- Stored records
+++++

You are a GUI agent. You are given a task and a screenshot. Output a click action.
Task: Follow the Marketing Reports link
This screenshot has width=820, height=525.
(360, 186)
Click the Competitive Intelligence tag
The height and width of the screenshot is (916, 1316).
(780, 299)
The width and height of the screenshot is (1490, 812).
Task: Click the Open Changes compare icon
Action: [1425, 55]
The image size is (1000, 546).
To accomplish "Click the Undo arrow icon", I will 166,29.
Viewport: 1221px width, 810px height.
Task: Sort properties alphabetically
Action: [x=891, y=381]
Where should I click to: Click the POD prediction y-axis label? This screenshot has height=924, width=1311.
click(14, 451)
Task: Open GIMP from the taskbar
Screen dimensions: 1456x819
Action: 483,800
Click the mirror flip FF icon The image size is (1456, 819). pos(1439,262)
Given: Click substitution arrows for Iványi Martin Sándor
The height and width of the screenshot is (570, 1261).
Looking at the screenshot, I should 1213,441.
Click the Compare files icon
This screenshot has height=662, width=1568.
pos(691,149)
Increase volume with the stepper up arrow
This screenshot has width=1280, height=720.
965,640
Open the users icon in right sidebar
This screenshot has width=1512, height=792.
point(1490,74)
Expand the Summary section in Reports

+++++

- What to work on
How many lines in the records above contain the word "Open"? Reply with the number alone.

- Written response
3